▸ AIM OF THE EXERCISE:
Print, exactly and completely, the data that appears below.

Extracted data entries
★ ★ ★ ★ ★ ★ ★

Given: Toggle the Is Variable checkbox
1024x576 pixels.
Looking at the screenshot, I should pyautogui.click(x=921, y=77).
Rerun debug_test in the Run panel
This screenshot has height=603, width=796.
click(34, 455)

★ ★ ★ ★ ★ ★ ★

▸ WRITTEN ANSWER:
Given: Toggle the Is Variable checkbox
1024x576 pixels.
Looking at the screenshot, I should pyautogui.click(x=921, y=77).
Rerun debug_test in the Run panel
This screenshot has height=603, width=796.
click(34, 455)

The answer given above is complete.